Brandstiftung?

Kripo ermittelt nach Feuer in Rahlstedter Wohnung

Ein Feuer hat ein Mehrfamilienhaus zerstört. Beinahe griffen die Flammen auf das Nachbarhaus über. Jetzt ermittelt das Landeskriminalamt.

Hamburg.  Ein Wohnungsbrand hat im Hamburger Stadtteil Rahlstedt ein Mehrfamilienhaus nahezu unbewohnbar gemacht. Das Feuer sei am Freitagabend aus bisher ungeklärter Ursache in einer Wohnung im dritten Stock des Hauses an der Straße Paalende ausgebrochen, teilte die Polizei am Sonnabend mit.

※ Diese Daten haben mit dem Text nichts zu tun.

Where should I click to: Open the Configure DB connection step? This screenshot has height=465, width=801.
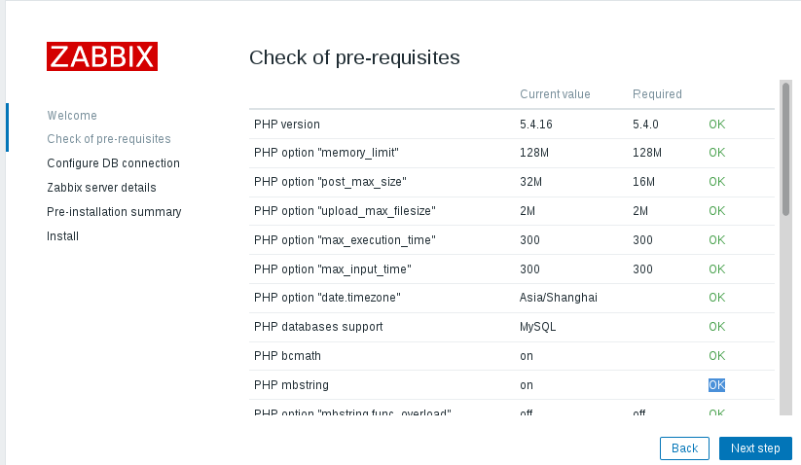tap(114, 163)
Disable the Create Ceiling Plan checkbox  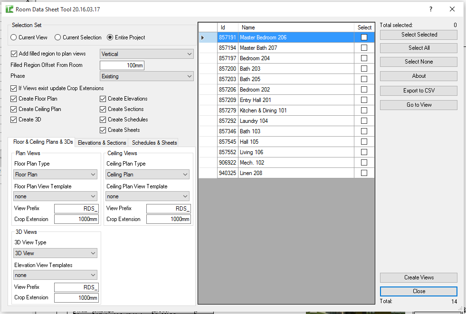(14, 109)
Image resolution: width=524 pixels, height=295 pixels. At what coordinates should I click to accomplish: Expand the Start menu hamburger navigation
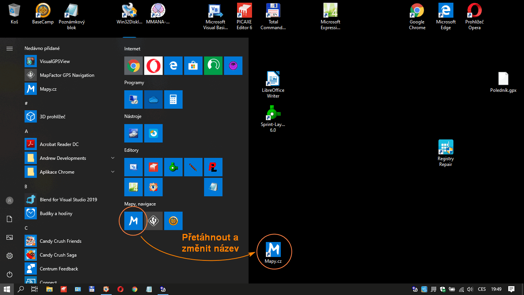coord(10,48)
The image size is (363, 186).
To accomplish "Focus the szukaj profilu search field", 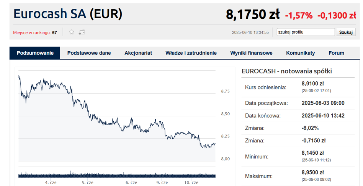I will [306, 32].
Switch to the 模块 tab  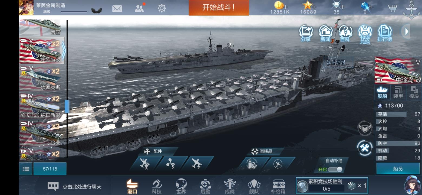coord(414,92)

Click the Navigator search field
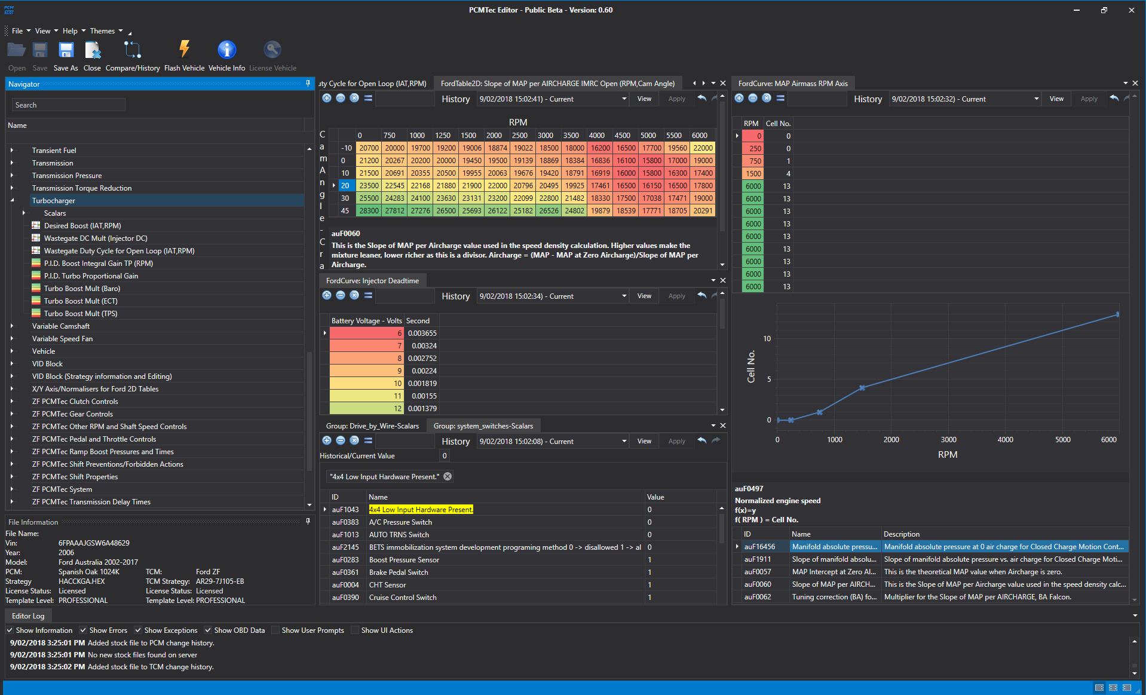69,105
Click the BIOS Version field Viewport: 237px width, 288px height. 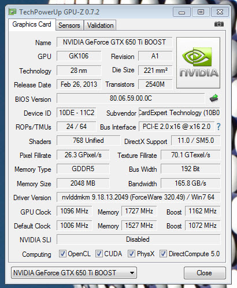pyautogui.click(x=131, y=98)
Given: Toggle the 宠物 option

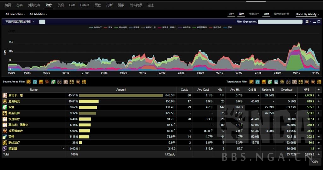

Kurzzeitig drohten die Flammen auch, auf den Dachstuhl des Hauses überzugreifen. Das konnte jedoch durch das Eingreifen der Feuerwehr verhindert werden. Verletzt wurde bei dem Einsatz niemand, die Bewohner waren offenbar alle rechtzeitig aus dem Haus geflüchtet.

Nun ermittelt das Hamburger Landeskriminalamt in dem Fall, sagte eine Polizeisprecherin. Offenbar vermuten die Ermittler, dass der Brand vorsätzlich gelegt wurde.

Neben der Brandwohnung seien auch die beiden darunterliegenden Wohnungen wegen eines durch die Löscharbeiten verursachten Wasserschadens vorübergehend unbewohnbar. Die Höhe des Sachschadens war zunächst noch unklar.